Labour's announcement in June that Mr Driscoll had been excluded from the mayoral contest prompted a backlash.
A senior Labour source linked the decision to his sharing a stage with Loach, who was expelled from the party in a drive to eliminate antisemitism.
But figures on Labour's left blamed "factionalism" under Sir Keir's leadership.
Responding to Mr Driscoll's exit, a Labour spokesperson said: "With Keir Starmer as leader, the Labour party is a changed party, relentlessly focussed on delivering for working people, and we make no apologies that Labour candidates are held to the highest standard."
Shadow Home Secretary Yvette Cooper said Labour had "clear high standards" for its candidates.
Speaking to the BBC's World at One, she said that she did not know all the details but that "what we're all working for, is to get a Labour government".
Asked whether there was any sadness that the Labour left feel squeezed out, she said: "We've always been a party that has people from all sorts of different views and perspectives, and that needs to continue, that's really important to who we are.
"It's also important that we focus together on making sure we've got great candidates to stand for election."
Momentum, a grassroots group set up by backers of Jeremy Corbyn, said Mr Driscoll's departure was a "major loss" for the party.
"Keir Starmer's anti-democratic purge has just cost Labour a popular and effective mayor," a statement said.
"By needlessly blocking Jamie Driscoll for running in the North East mayoralty he himself helped secure, Starmer's acolytes have divided the Labour Party, denied unions and members a fair say and alienated a sitting mayor who has been delivering for North Tyne on housing and green jobs.
"This is a mess entirely of Keir Starmer's making."
'Independently minded'
Mr Driscoll told the BBC the North East was known for being a Leave-voting area, not because voters were interested in the "intricacies" of the European Commission, but because they wanted "decisions made locally by someone who would put them before party HQ".
He said: "I've always been independently minded and I think that might be the reason I was blocked.
"We need more power, closer to communities in regions and out of Westminster.
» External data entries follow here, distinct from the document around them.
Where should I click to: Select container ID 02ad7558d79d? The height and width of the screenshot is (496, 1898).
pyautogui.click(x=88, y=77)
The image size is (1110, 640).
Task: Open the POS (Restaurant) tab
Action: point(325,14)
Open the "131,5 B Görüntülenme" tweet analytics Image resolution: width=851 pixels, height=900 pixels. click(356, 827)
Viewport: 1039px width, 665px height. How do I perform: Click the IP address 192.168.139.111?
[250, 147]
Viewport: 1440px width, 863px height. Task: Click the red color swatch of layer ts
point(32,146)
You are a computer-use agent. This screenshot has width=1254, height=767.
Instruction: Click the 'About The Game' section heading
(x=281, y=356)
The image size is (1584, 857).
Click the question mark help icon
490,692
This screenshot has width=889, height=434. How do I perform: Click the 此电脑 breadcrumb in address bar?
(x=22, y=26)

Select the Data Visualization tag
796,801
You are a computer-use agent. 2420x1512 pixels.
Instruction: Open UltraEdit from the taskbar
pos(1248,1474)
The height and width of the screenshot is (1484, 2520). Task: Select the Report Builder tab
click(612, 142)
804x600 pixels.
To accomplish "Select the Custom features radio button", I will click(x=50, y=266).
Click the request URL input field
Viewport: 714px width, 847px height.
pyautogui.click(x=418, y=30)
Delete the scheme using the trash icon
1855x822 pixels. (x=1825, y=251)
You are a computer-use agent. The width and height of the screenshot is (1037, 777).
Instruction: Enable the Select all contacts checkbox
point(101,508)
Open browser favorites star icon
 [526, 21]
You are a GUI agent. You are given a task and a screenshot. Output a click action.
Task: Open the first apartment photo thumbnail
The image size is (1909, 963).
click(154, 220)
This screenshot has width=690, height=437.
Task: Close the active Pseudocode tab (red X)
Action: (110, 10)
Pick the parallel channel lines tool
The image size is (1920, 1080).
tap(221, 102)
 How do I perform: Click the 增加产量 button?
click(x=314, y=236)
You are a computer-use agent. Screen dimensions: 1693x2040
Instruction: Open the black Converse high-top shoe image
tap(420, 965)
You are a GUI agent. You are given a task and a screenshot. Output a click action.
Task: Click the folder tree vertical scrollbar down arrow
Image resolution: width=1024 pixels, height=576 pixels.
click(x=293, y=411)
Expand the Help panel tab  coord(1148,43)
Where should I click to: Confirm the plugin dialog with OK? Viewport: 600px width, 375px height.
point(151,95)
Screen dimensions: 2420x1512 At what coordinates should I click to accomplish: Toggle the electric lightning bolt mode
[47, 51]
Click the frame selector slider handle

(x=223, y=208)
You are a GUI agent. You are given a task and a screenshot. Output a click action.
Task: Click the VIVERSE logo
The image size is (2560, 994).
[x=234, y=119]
I've never been a fan of a mono-culture in politics.
"We need plurality, we need different voices but the whole point of political representation is that we are supposed to represent the people you stand for and in that case, the North East."
Shortly after Mr Driscoll quit, Northumberland county councillor Mary Murphy also left Labour.
She said she had been "inspired" by Mr Driscoll's decision and and wanted to show her support.
Speaking to the Local Democracy Reporting Service, she said: "The thing that has kept me from resigning previously is I stood on a Labour ticket, and I don't take lightly that I'm walking away from that.
"But, if I can't speak out on the things that I think are important, or campaign on the things I think local people need, what is the point of me being there?
"I saw Jamie Driscoll's statement and I was inspired by it. That is the campaign I want to get behind."